#### REQUIREMENT:
Without changing a single word, output each entry.

#### DATASET ENTRIES:
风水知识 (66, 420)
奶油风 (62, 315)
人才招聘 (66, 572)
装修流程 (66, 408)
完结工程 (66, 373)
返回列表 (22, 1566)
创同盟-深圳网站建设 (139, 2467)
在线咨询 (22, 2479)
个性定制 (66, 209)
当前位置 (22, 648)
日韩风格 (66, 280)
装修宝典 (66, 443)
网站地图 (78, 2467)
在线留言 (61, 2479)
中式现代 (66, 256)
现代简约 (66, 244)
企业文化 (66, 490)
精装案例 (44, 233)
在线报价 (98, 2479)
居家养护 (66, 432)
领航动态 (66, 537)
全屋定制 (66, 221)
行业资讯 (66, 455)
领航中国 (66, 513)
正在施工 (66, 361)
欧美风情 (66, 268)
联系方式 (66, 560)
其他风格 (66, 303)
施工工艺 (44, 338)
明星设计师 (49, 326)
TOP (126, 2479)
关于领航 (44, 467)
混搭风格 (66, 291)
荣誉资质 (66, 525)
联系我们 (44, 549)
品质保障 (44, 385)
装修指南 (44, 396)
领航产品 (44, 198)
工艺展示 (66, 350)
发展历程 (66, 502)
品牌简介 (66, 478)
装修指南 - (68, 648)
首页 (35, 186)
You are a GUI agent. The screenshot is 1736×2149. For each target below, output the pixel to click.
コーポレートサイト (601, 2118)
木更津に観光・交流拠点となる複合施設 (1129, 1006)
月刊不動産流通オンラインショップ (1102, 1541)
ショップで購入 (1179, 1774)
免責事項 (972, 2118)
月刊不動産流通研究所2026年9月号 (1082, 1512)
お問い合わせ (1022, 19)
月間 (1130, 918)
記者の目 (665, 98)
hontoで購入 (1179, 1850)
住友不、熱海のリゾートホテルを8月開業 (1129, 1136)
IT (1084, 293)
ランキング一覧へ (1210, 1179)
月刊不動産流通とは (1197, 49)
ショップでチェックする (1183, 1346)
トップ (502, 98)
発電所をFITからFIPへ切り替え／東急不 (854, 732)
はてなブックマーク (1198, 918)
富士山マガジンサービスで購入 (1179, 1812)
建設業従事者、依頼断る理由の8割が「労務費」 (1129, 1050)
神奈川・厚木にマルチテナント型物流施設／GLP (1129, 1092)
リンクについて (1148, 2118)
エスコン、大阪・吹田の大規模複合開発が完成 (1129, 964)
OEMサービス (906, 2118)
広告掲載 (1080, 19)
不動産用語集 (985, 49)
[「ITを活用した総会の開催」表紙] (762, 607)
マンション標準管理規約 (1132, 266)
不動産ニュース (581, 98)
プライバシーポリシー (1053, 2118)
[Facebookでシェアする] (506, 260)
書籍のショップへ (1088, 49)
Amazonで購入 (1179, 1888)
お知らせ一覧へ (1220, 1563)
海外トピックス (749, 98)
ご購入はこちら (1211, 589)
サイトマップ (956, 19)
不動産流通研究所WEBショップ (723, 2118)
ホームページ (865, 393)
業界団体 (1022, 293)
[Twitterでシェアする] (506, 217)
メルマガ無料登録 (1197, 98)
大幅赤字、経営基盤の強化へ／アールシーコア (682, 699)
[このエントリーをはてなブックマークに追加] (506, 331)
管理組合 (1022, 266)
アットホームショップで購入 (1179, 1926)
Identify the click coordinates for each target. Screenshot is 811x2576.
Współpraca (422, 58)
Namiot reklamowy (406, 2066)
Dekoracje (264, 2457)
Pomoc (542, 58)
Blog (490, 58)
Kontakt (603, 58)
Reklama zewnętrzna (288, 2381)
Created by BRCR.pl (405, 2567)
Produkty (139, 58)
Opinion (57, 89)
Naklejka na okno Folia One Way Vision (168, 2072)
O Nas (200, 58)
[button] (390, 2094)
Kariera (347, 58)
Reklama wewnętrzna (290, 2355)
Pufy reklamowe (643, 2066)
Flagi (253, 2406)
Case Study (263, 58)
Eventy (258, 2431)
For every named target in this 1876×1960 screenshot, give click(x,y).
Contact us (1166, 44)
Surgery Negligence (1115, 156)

#### TASK SOLUTION:
风水知识 (66, 420)
奶油风 (62, 315)
人才招聘 (66, 572)
装修流程 (66, 408)
完结工程 (66, 373)
返回列表 (22, 1566)
创同盟-深圳网站建设 (139, 2467)
在线咨询 (22, 2479)
个性定制 (66, 209)
当前位置 (22, 648)
日韩风格 (66, 280)
装修宝典 (66, 443)
网站地图 (78, 2467)
在线留言 (61, 2479)
中式现代 (66, 256)
现代简约 (66, 244)
企业文化 (66, 490)
精装案例 (44, 233)
在线报价 (98, 2479)
居家养护 (66, 432)
领航动态 (66, 537)
全屋定制 (66, 221)
行业资讯 (66, 455)
领航中国 (66, 513)
正在施工 (66, 361)
欧美风情 (66, 268)
联系方式 (66, 560)
其他风格 (66, 303)
施工工艺 (44, 338)
明星设计师 (49, 326)
TOP (126, 2479)
关于领航 (44, 467)
混搭风格 (66, 291)
荣誉资质 (66, 525)
联系我们 (44, 549)
品质保障 (44, 385)
装修指南 (44, 396)
领航产品 (44, 198)
工艺展示 (66, 350)
发展历程 (66, 502)
品牌简介 (66, 478)
装修指南 - (68, 648)
首页 (35, 186)
You are a GUI agent. The screenshot is 1736×2149. For each target below, output the pixel to click.
コーポレートサイト (601, 2118)
木更津に観光・交流拠点となる複合施設 (1129, 1006)
月刊不動産流通オンラインショップ (1102, 1541)
ショップで購入 (1179, 1774)
免責事項 (972, 2118)
月刊不動産流通研究所2026年9月号 (1082, 1512)
お問い合わせ (1022, 19)
月間 (1130, 918)
記者の目 (665, 98)
hontoで購入 (1179, 1850)
住友不、熱海のリゾートホテルを8月開業 (1129, 1136)
IT (1084, 293)
ランキング一覧へ (1210, 1179)
月刊不動産流通とは (1197, 49)
ショップでチェックする (1183, 1346)
トップ (502, 98)
発電所をFITからFIPへ切り替え／東急不 (854, 732)
はてなブックマーク (1198, 918)
富士山マガジンサービスで購入 (1179, 1812)
建設業従事者、依頼断る理由の8割が「労務費」 (1129, 1050)
神奈川・厚木にマルチテナント型物流施設／GLP (1129, 1092)
リンクについて (1148, 2118)
エスコン、大阪・吹田の大規模複合開発が完成 (1129, 964)
OEMサービス (906, 2118)
広告掲載 (1080, 19)
不動産用語集 (985, 49)
[「ITを活用した総会の開催」表紙] (762, 607)
マンション標準管理規約 (1132, 266)
不動産ニュース (581, 98)
プライバシーポリシー (1053, 2118)
[Facebookでシェアする] (506, 260)
書籍のショップへ (1088, 49)
Amazonで購入 (1179, 1888)
お知らせ一覧へ (1220, 1563)
海外トピックス (749, 98)
ご購入はこちら (1211, 589)
サイトマップ (956, 19)
不動産流通研究所WEBショップ (723, 2118)
ホームページ (865, 393)
業界団体 (1022, 293)
[Twitterでシェアする] (506, 217)
メルマガ無料登録 (1197, 98)
大幅赤字、経営基盤の強化へ／アールシーコア (682, 699)
[このエントリーをはてなブックマークに追加] (506, 331)
管理組合 (1022, 266)
アットホームショップで購入 (1179, 1926)
Identify the click coordinates for each target. Screenshot is 811x2576.
Współpraca (422, 58)
Namiot reklamowy (406, 2066)
Dekoracje (264, 2457)
Pomoc (542, 58)
Blog (490, 58)
Kontakt (603, 58)
Reklama zewnętrzna (288, 2381)
Created by BRCR.pl (405, 2567)
Produkty (139, 58)
Opinion (57, 89)
Naklejka na okno Folia One Way Vision (168, 2072)
O Nas (200, 58)
[button] (390, 2094)
Kariera (347, 58)
Reklama wewnętrzna (290, 2355)
Pufy reklamowe (643, 2066)
Flagi (253, 2406)
Case Study (263, 58)
Eventy (258, 2431)
For every named target in this 1876×1960 screenshot, give click(x,y).
Contact us (1166, 44)
Surgery Negligence (1115, 156)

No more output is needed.